Third Reich Day by Day: January 1938

Though the early years of World War II saw a string of German military triumphs, 1938 was probably the most successful year for Adolf Hitler. The removal of Blomberg and Fritsch ensured the total loyalty of the army, which de facto became an unthinking tool of Hitler’s will. On the international front the union of Austria and the Sudetenland with the Third Reich was a stunning coup, and one achieved without firing a shot. At home Hitler was viewed as a genius, a leader who could do no wrong and who had kept his promise to bring ethnic Germans back into the Reich.

January

Armed Forces, Politics

Field Marshal Werner von Blomberg. He opposed Hitler’s plans to march into the Rhineland and the Sudetenland, and was therefore removed.
Field Marshal Werner von Blomberg. He opposed Hitler’s plans to march into the Rhineland and the Sudetenland, and was therefore removed.
General Freiherr Werner von Fritsch, army commander-in-chief, disliked Nazism. He was removed following a sex scandal.
General Freiherr Werner von Fritsch, army commander-in-chief, disliked Nazism. He was removed following a sex scandal.

Minister of War Blomberg is dismissed after a scandal, and Fritsch, commander-in-chief of the army, is forced to resign on false charges of homosexuality.

The slight irritation which Hitler felt towards Blomberg and Fritsch (the former had opposed the march into the Rhineland and the latter was hostile to the Nazis, especially the SS), was increased by the events which followed his decision to reoccupy the Rhineland.
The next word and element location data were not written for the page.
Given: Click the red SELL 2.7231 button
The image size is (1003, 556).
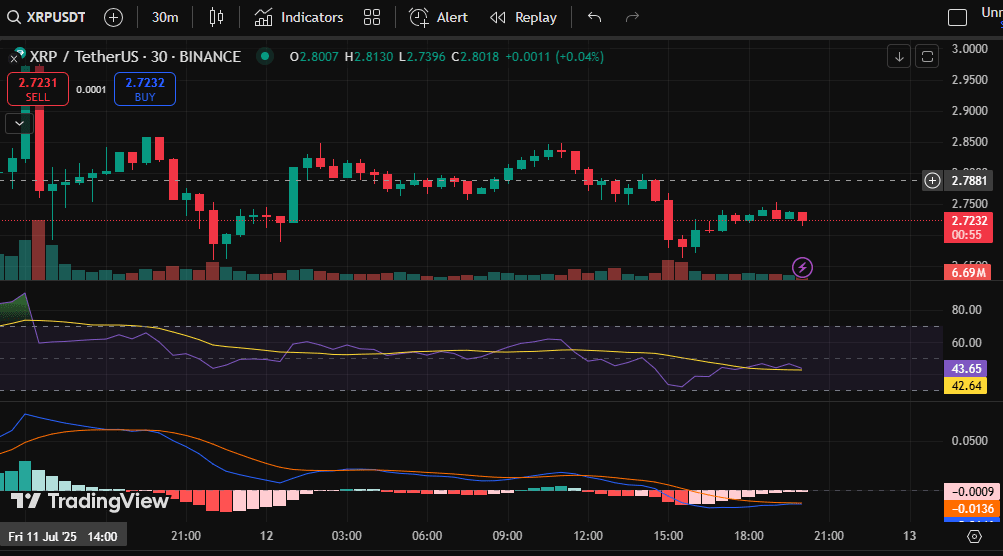Looking at the screenshot, I should 38,90.
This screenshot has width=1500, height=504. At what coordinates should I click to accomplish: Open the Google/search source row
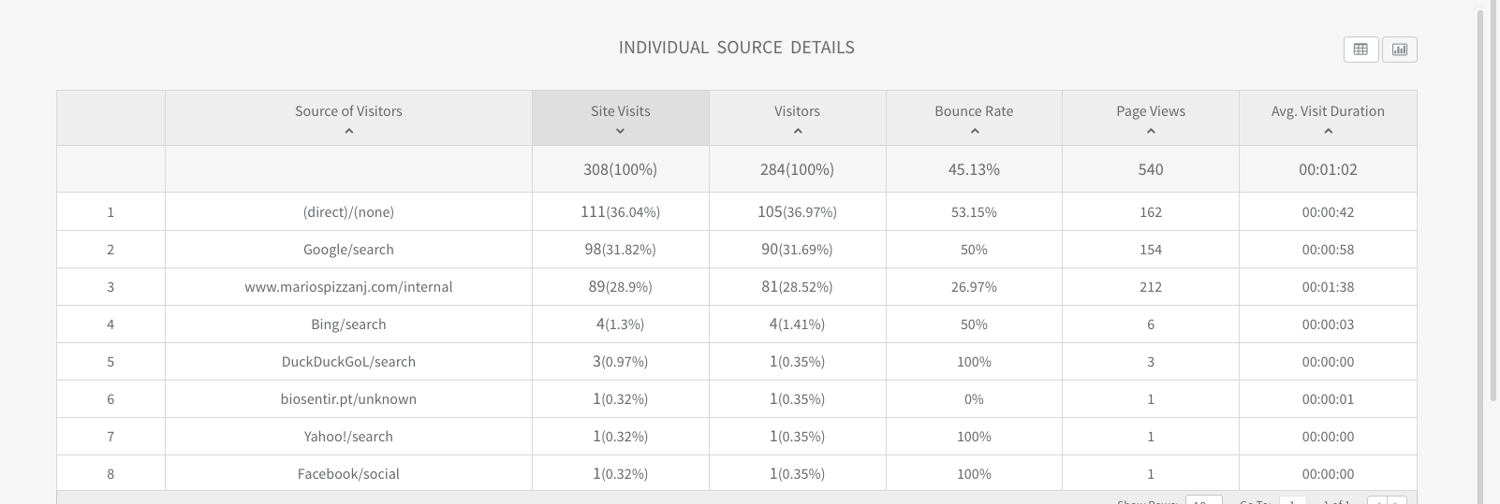pyautogui.click(x=348, y=249)
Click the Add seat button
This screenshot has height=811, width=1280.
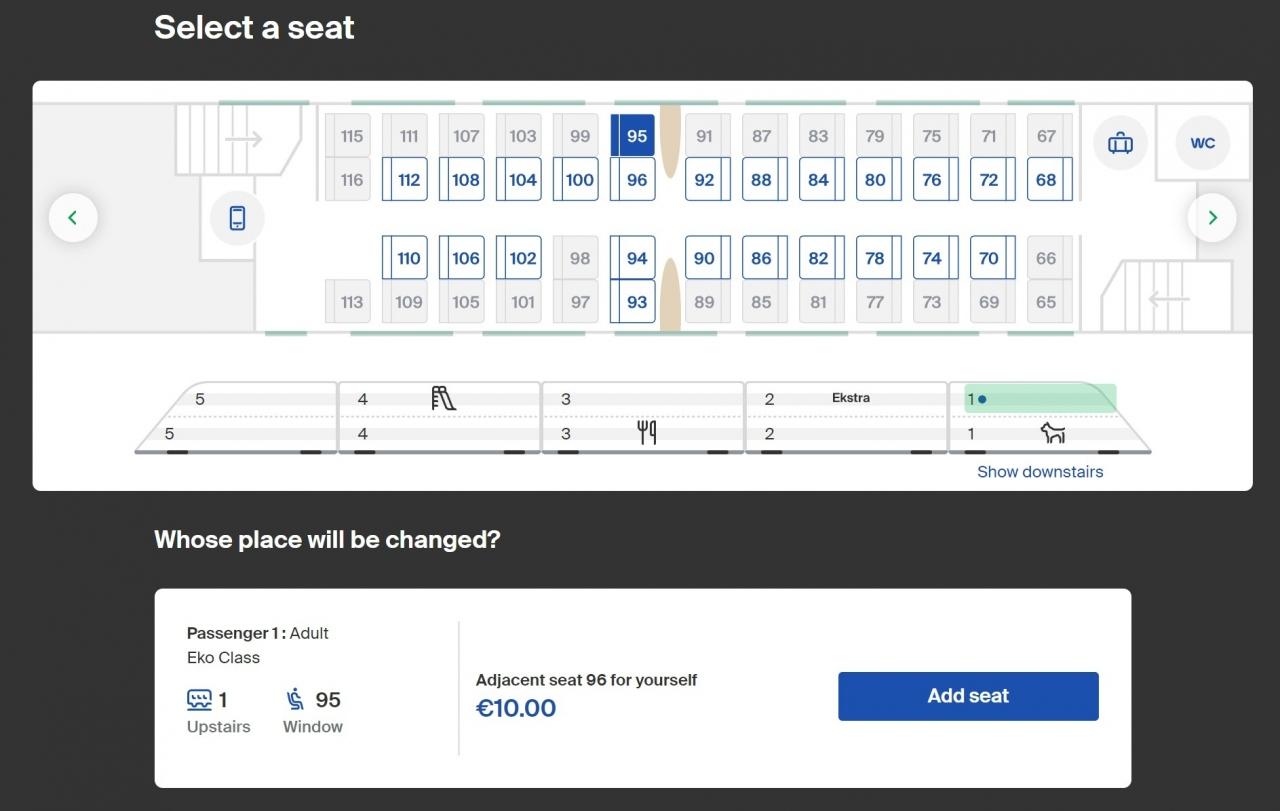[x=968, y=696]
The generals were only too aware that the operation carried a grave military risk as insignificant forces could only carry it out - Germany’s rearmament had not by then advanced far. Hitler was contemptuous of their fears and later compared them with his own aplomb in bluffing his way through the crisis. This was the beginning of the constantly reiterated claim that the Führer was always right and his timid generals often wrong. In November 1937, Hitler warned the army to prepare for action against Austria and Czechoslovakia and stated that he was prepared to risk war with the Western powers. Blomberg and Fritsch were anxious about this and Fritsch even had the temerity to warn the Führer against such a suicidal course. While these two senior soldiers were low in Hitler’s esteem as a result of such faint-heartedness, they were framed and disgraced in a conspiracy which was probably organized by Göring and Himmler. Blomberg was a widower who was considering marriage to his secretary. This would have been a slight misalliance by the strict standards of the officer corps, but Göring encouraged the wretched “rubber lion” and even shipped off a rival for the young lady’s affections to South America. The 60-year-old field marshal married his secretary Fraulein Gruhn on January 12, 1938. On January 25, 1938, Göring brought the Führer startling evidence that Blomberg’s new wife was a prostitute with an extensive history with the German police. There were even salacious photographs of the new Frau Blomberg in pornographic poses. Blomberg was forced to resign, but before he left for an extended honeymoon on Capri to console himself with the arts which his new wife had learned in a Berlin massage parlour, he was given a word of encouragement by Hitler. As far as is known, Hitler told Blomberg that he would be recalled to the supreme command in the event of war. This promise was never fulfilled.

At that moment Himmler’s Gestapo was also moving against Fritsch. It produced a dossier which allegedly proved that Fritsch was a homosexual susceptible to blackmail. When Fritsch protested his innocence, the Gestapo produced a degenerate called Hans Schmidt who claimed to have seen the army chief committing an unnatural act with a certain “Bavarian Joe” in a dark corner near Potsdam railway station. Although Fritsch was later found innocent of this ludicrously clumsy frame-up, he was relieved of his command “for health reasons” on February 4, 1938.